Sam moved in front of me, and eyed Paul and I. _'So, you decided to rejoin us.' _I shuffled my front paws in the dirt, and kept my eyes down. _'Yeah,_' I thought towards him, _'I did.'_ I had been shielding my thoughts ever since I phased, thinking of anything except what was bothering me. I didn't need to broadcast my fling with Jacob to the whole pack.

_ 'We're doing a perimeter run tonight. Quil, Embry, go up by the North part of the river, Paul and Cheyenne will take the East, Jared will take the West to the beach, and I'll go South.' _Sam bumped shoulders with me as he passed by, heading on his patrol route. It was a friendly bump, but a reminder that I had a duty to my pack, and my people.

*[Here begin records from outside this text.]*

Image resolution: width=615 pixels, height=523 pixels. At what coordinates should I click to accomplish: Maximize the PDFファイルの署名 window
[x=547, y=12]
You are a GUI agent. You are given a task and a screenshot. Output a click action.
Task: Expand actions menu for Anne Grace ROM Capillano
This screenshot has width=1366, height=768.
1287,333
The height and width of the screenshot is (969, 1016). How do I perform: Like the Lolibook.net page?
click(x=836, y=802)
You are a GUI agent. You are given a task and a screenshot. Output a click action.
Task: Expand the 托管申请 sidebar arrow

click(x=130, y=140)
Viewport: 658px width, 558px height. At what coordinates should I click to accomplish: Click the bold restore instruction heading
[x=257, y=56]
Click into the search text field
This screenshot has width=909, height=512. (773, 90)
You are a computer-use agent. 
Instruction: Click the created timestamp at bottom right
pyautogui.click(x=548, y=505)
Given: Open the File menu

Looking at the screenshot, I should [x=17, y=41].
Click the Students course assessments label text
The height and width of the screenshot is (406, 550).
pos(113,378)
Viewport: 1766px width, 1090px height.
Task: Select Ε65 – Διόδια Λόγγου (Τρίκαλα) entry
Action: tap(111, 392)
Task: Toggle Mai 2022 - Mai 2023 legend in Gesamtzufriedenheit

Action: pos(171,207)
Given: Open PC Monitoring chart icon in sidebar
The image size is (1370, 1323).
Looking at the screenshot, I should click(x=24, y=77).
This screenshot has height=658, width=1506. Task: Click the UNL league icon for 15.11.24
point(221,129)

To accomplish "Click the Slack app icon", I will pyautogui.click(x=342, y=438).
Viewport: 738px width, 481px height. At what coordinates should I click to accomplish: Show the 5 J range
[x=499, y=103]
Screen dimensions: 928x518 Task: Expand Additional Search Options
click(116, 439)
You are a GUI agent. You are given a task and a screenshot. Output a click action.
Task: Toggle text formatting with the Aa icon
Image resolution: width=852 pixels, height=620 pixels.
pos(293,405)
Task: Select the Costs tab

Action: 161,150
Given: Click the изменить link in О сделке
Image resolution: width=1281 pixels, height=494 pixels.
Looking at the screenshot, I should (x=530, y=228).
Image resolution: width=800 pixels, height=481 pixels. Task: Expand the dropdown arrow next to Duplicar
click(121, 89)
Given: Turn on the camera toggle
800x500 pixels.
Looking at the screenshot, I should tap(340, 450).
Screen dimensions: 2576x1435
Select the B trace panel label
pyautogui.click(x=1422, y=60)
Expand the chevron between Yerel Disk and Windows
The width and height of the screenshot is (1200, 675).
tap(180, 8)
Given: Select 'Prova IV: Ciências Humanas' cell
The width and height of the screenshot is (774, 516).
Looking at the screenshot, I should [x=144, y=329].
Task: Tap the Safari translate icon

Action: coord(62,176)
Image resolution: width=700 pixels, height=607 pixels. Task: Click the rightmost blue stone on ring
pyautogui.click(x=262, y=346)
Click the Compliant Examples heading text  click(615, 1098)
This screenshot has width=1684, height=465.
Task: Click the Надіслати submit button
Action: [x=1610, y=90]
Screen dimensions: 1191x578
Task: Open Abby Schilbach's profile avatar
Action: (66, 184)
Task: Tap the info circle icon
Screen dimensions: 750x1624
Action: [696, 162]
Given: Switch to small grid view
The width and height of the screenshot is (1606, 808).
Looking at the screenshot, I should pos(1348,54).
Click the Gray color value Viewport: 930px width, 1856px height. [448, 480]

Paul nudged my shoulder, and we took off towards the East riverbank. We were quiet for most of the trip, until we reached the bank. We hadn't found anything unusual, so I laid down by the river and stared into the water. Paul sat beside me, and I could feel his eyes on me. I knew what he wanted to know.

_'It was Jacob, wasn't it?' _

Paul really did know me liked the back of his hand-er, paw. I sighed,_ 'Yes.' _

_'I knew it!' _He snarled, and I had never heard him sound so angry.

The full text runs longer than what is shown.